Write the next part of the tutorial on gradient descent with Haskell's ad package, starting right after its last line.
___ Passage provided ___
Let’s explain each of the differences:

Traversable is used rather than lists, which allows us to compute gradients of any function which accepts “many” inputs – including lists or more complex data structures.
Num a is used rather than Double, allowing to work with a wider range of base numeric types.
The input function works on a mysterious Reverse s a, rather than on a. This type will store additional information on top of the base numeric types, which allows the gradients to be computed. In practice, this means that we will need to write all the functions we want to differentiate with a polymorphic number type, something that Haskell makes easy.

Now that we understand what grad can do for us, we can put it to the test:

% stack repl --package ad
> import Numeric.AD.Mode.Reverse
> grad (\[x,y] -> x * y + sin x) [1,2]
[2.5403023058681398, 1.0]
> grad (\[x,y,z] -> x * y * z) [1, 2, 3]
[6,3,2]

If you haven’t encountered AD before, I reccomend you verify these results by computing the derivatives of each function by hand and plugging the inputs in, and then stand back in awe of this truly neat algorithm.

Using `ad` for gradient descent #

ad also contains a useful helper function, gradWith, which lets us update the arguments of the function with their gradients:

gradWith ::
     (Traversable f, Num a)
  => (a -> a -> b) -- ^ Function to update the arguments
  -> (forall s. Reifies s Tape => f (Reverse s a) -> Reverse s a) -- ^ Function we're optimizing
  -> f a -- ^ Inputs to the function
  -> f b

We can use it to perform gradient descent or ascent on arbitrary functions.

Let’s consider the function

f(x, y) = 0.5 \times \mathrm{cos}(\frac{x}{2}) + \mathrm{sin}(\frac{y}{4})

and focus on the point (-3\pi, \pi):

Original plot by Nicoguaro on Wikimedia.

We can use gradWith to iteratively make progress towards a peak:

> let f [x, y] = 0.5 * cos (x / 2) + sin (y / 4)
> let gamma = 4
> let points pt = pt : points (gradWith (\x dx -> x + gamma * dx) f pt)
> mapM_ (putStrLn . show) (take 5 (points [-3*pi, pi]))
___ Material ___
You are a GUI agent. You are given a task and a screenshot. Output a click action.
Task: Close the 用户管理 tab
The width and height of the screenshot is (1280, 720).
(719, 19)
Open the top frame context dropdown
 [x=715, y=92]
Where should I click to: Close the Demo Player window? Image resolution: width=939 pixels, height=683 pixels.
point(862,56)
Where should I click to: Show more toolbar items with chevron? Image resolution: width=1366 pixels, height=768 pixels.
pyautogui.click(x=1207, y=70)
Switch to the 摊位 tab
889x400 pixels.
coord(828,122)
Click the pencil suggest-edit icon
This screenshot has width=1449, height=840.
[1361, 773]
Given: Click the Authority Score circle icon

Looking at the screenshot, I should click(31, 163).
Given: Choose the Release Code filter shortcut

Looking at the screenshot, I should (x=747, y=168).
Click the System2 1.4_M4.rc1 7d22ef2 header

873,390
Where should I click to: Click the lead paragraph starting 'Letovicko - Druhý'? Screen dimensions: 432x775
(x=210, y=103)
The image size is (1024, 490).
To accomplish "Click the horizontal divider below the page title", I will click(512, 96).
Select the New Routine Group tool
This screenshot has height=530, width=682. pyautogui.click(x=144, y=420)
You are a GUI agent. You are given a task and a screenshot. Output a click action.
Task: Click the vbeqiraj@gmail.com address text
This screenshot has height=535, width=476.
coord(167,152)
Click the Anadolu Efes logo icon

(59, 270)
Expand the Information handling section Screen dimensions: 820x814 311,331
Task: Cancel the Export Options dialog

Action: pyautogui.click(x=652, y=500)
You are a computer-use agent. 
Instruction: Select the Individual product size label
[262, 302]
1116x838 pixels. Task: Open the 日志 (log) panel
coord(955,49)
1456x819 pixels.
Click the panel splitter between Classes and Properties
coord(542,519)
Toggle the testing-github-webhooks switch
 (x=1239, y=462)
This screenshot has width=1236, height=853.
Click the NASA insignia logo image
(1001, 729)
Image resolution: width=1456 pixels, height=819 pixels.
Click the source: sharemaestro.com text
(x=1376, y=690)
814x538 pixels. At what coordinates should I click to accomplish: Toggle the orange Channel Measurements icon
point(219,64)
___
*Answer to the exercise*.
[-9.42477796076938,3.141592653589793]
[-10.42477796076938,3.8486994347763406]
[-11.302360522659752,4.420436439971677]
[-11.89312422747638,4.869473384679192]
[-12.22342592418437,5.2155893225844725]

Note how we are making progress towards a peak, although progress slows down as the gradients get less steep.

gamma is the so-called step size or learning rate, which determines how much we “move” the point along the gradient at each step. Here we’ve picked 4 since it looked good on the graph.

Also note that here we’re adding to the input (x + gamma * dx) since we want to maximize the function. If we were to perform gradient descent we would subtract instead.

Training a `MLP` with backpropagation #

Backpropagation is the application of gradient descent powered by automatic differentiation to train neural networks.

Let’s repeat how gradient descent with automatic differentiation works:

We have a function f : \mathbb{R}^n \rightarrow \mathbb{R}.
We want to find an input to f which minimizes its output.
We pick a starting point x_1, \dots, x_n.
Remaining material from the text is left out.